When the Greeks saw at length that they were manifestly departing, they broke camp and took the road themselves, and accomplished a march of no less than sixty stadia. Thus the two armies got so far apart that on the next day the enemy did not appear, nor yet on the third; on the fourth day, however, after pushing forward by night the barbarians occupied a high position on the right of the road by which the Greeks were to pass, a spur of the mountain, namely, along the base of which ran the route leading down into the plain.
As soon as Cheirisophus observed that the spur was already occupied, he summoned Xenophon from the rear, directing him to come to the front and bring the peltasts with him.
Xenophon, however, would not bring the peltasts, for he could see Tissaphernes and his whole army coming into view;19
but he rode forward himself and asked, “Why are you summoning me?” Cheirisophus replied, “It is perfectly evident; the hill overhanging our downward road has been occupied, and there is no getting by unless we dislodge these people.
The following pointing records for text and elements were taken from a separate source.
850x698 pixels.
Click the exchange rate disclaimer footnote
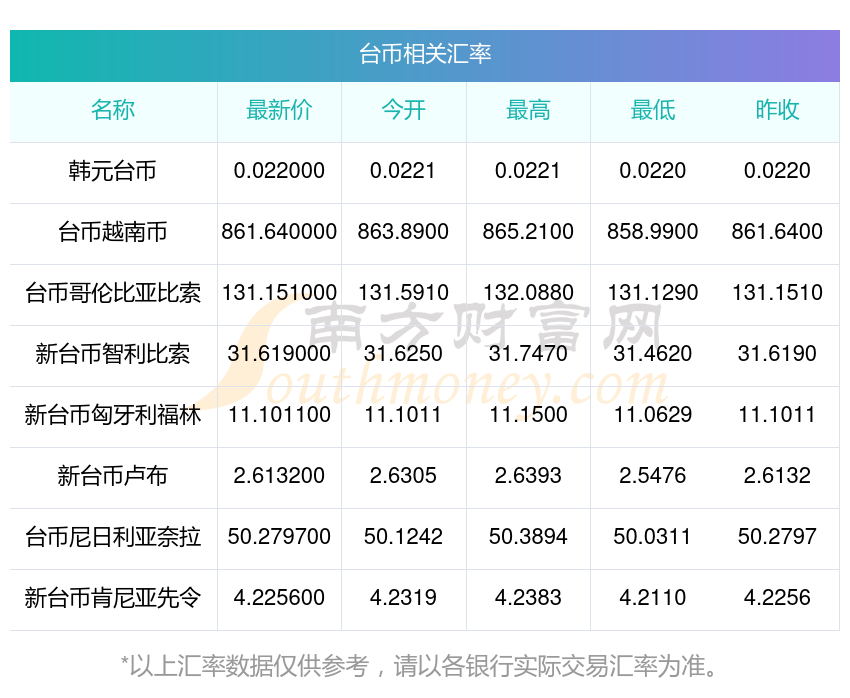(419, 666)
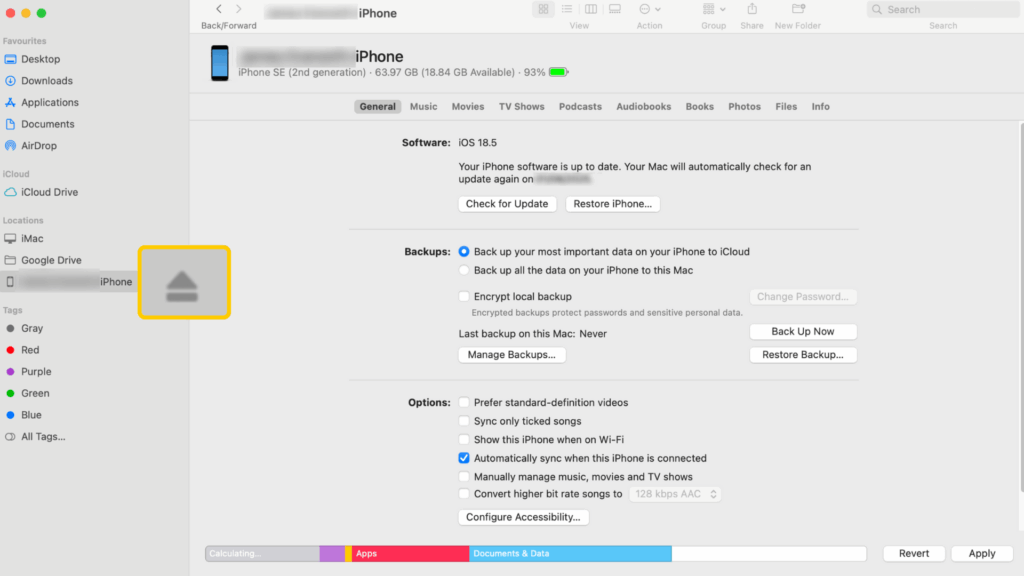Click the Share icon in the toolbar
This screenshot has height=576, width=1024.
click(x=751, y=9)
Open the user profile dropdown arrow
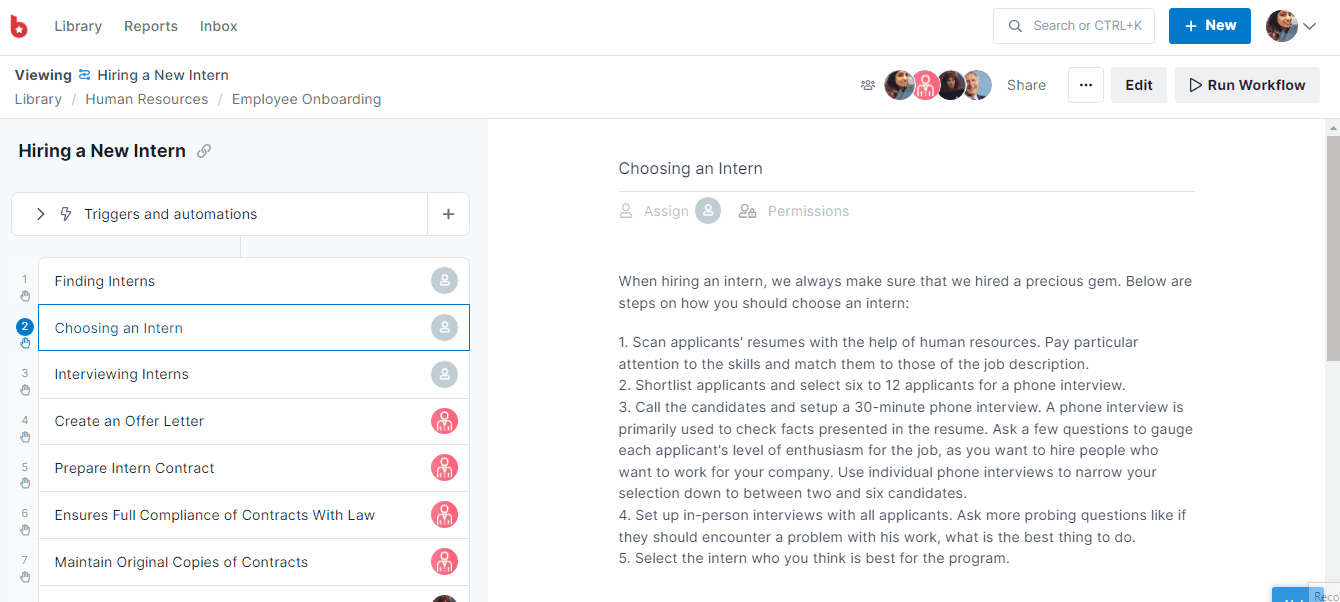Viewport: 1340px width, 602px height. pyautogui.click(x=1309, y=27)
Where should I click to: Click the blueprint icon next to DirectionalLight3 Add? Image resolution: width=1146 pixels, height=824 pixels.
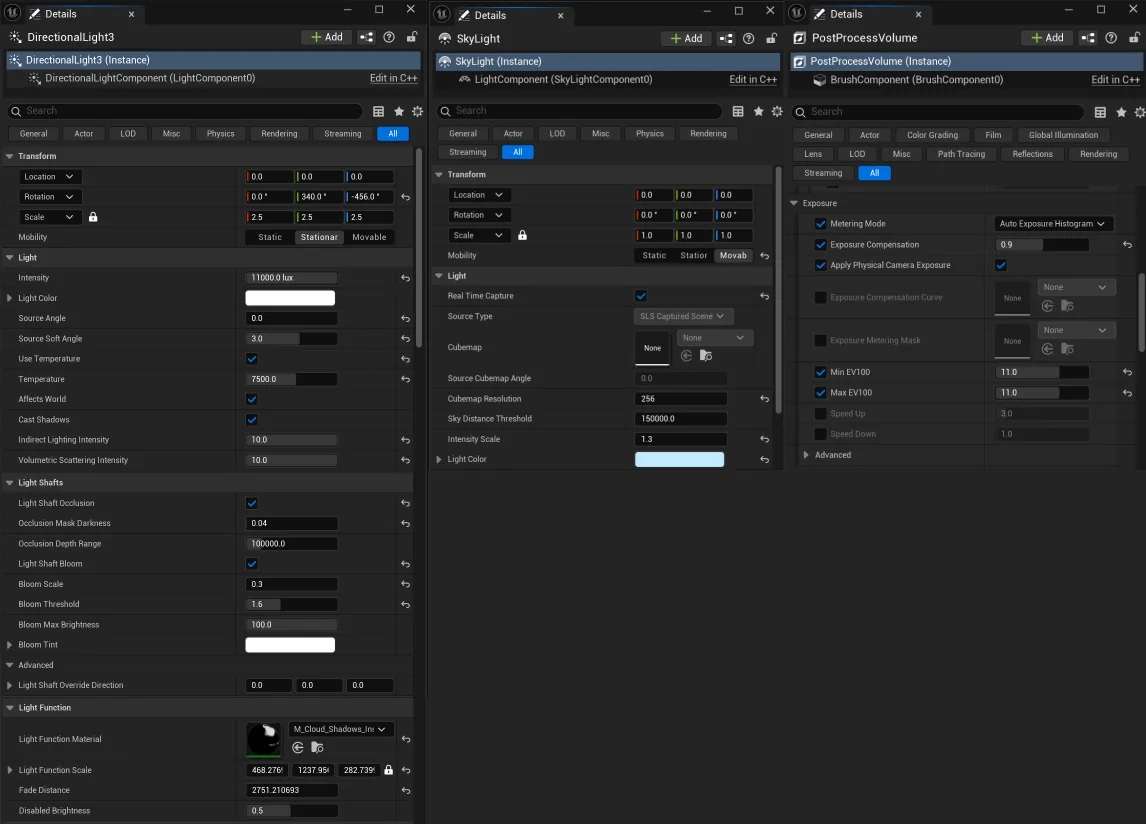click(366, 37)
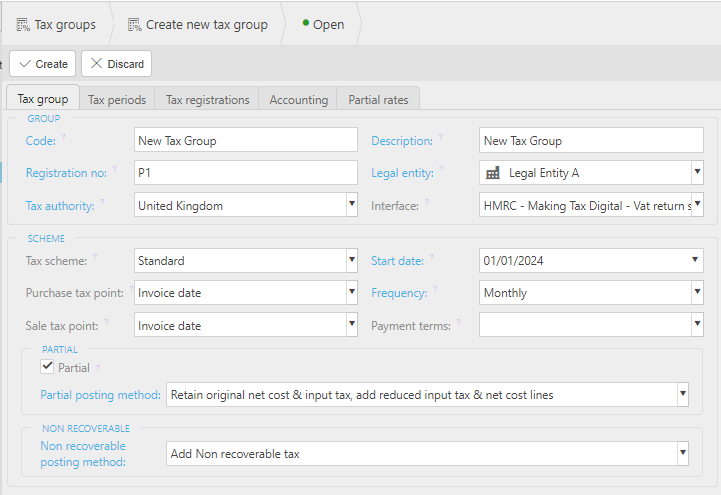
Task: Click the building icon in Legal entity field
Action: pos(493,173)
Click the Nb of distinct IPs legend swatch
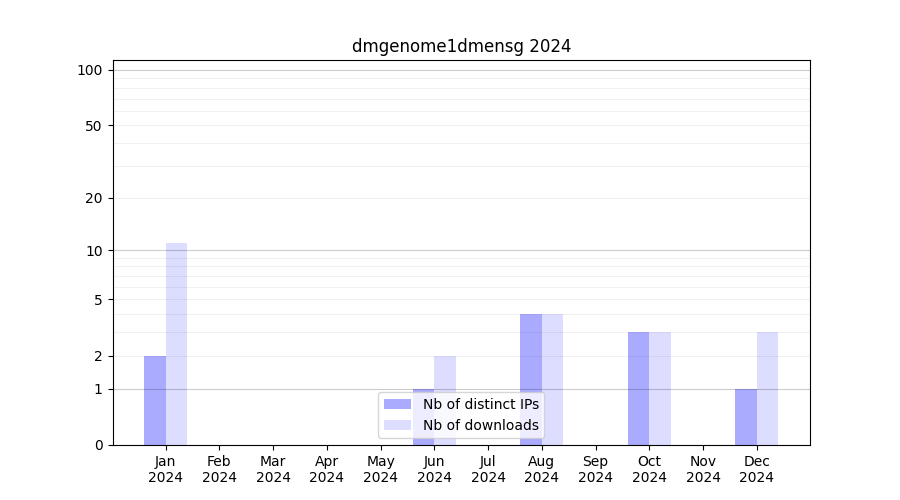Screen dimensions: 900x500 397,404
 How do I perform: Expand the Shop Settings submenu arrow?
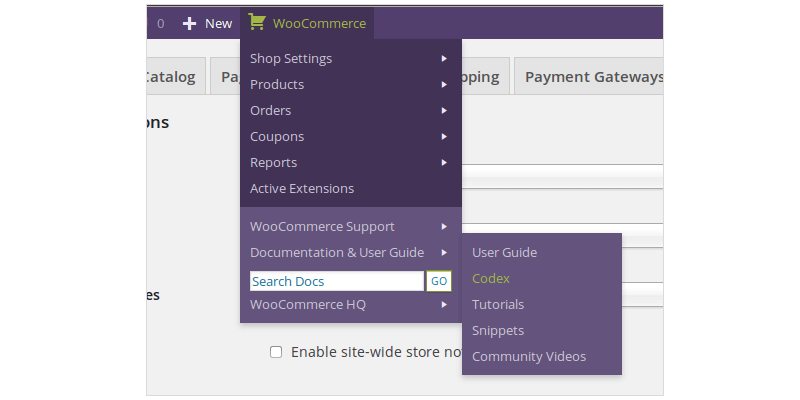coord(443,59)
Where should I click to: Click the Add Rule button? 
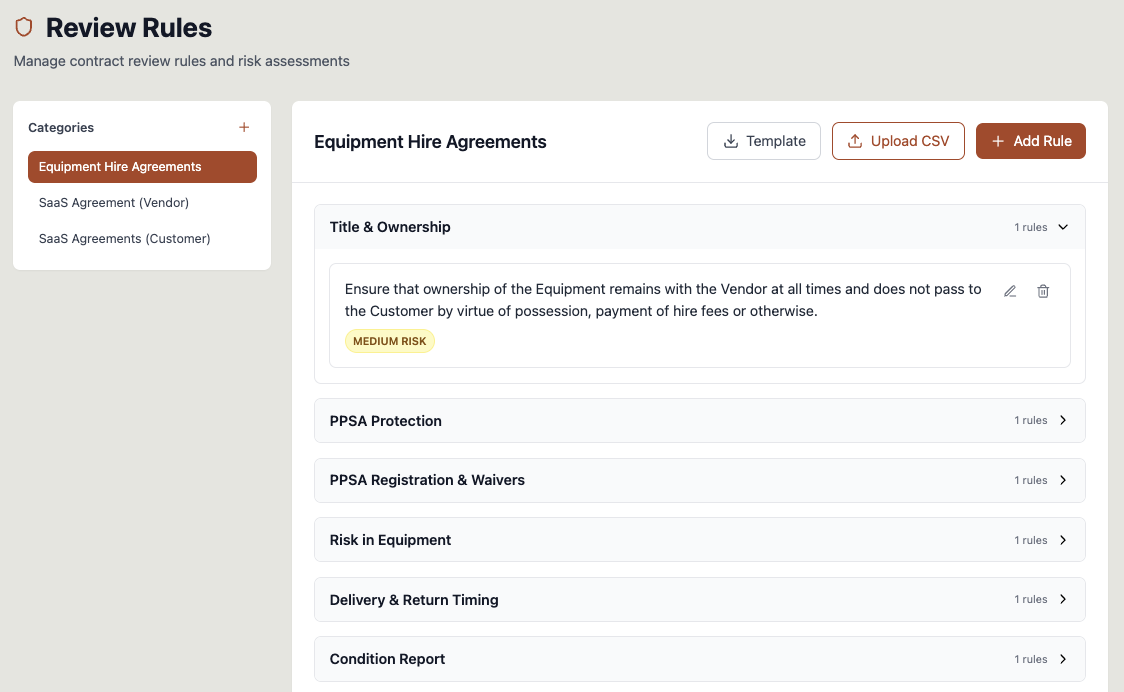point(1031,141)
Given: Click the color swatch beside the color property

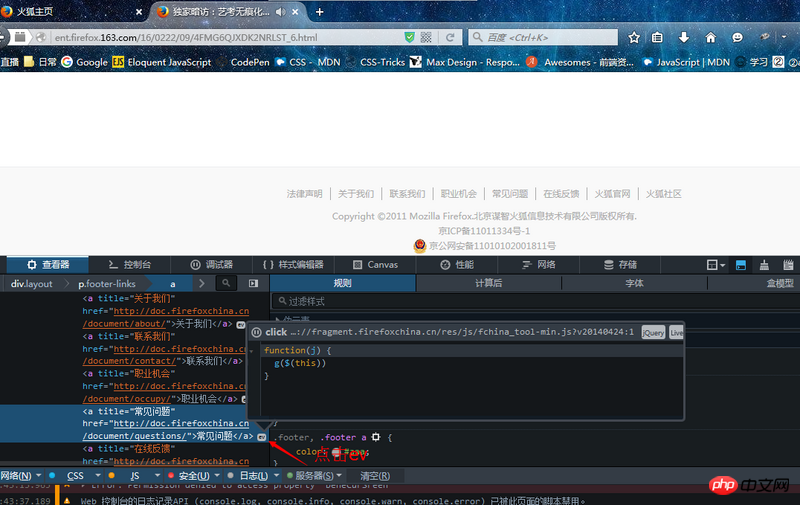Looking at the screenshot, I should [336, 452].
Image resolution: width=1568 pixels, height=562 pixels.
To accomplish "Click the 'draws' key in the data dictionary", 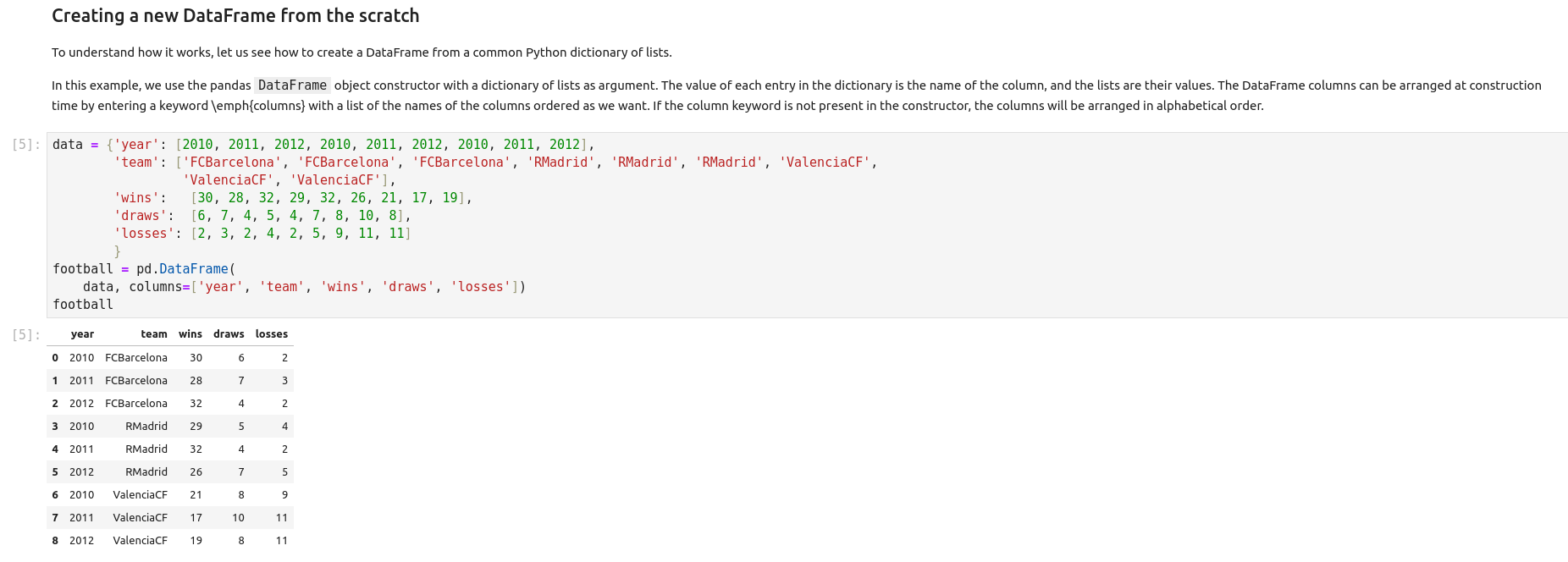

Why did you not bring the peltasts?” Xenophon answered that he had not thought it best to leave the rear unprotected when hostile troops were coming into sight. “Well, at any rate,” said Cheirisophus, “it is high time to be thinking how we are to drive these fellows from the height.”
Then Xenophon observed that the summit of the mountain was close above their own army and that from this summit there was a way of approach to the hill where the enemy were; and he said, “Our best plan, Cheirisophus, is to drive with all speed for the mountain top; for if we once get possession of that, those men above our road will not be able to hold their position. If you choose, then, stay in command of the army, and I will go; or, if you prefer, you make for the mountain top, and I will stay here.”
“Well,” said Cheirisophus, “I leave it to you to choose whichever part you wish.” Then Xenophon, with the remark that he was the younger, elected to go, but he urged Cheirisophus to send with him some troops from the front; for it would have been too long a journey to bring up men from the rear.
Cheirisophus accordingly sent with him the peltasts at the front, replacing them with those that were inside the square; he also ordered the three hundred picked men20
under his own command at the front of the square to join Xenophon's force.
Then they set out with all possible speed. But no sooner had the enemy upon the hill observed their dash for the summit of the mountain than they also set off, to race with the Greeks for this summit.
Then there was a deal of shouting from the Greek army as they urged on their friends, and just as much shouting from Tissaphernes' troops to urge on their men.
And Xenophon, riding along the lines upon his horse, cheered his troops forward: “My good men,” he said, “believe that now you are racing for Greece
, racing this very hour back to your wives and children, a little toil for this one moment and no more fighting for the rest of our journey.”
But Soteridas the Sicyonian said: “We are not on an equality, Xenophon; you are riding on horseback, while I am desperately tired with carrying my shield.”
When Xenophon heard that, he leaped down from his horse and pushed Soteridas out of his place in the line, then took his shield away from him and marched on with it as fast as he could; he had on also, as it happened, his cavalry breastplate, and the result was that he was heavily burdened. And he urged the men in front of him to keep going, while he told those who were behind to pass along by him, for he found it hard to keep up.
The rest of the soldiers, however, struck and pelted and abused Soteridas until they forced him to take back his shield and march on. Then Xenophon remounted, and as long as riding was possible, led the way on horseback, but when the ground became too difficult, he left his horse behind and hurried forward on foot. And they reached the summit before the enemy.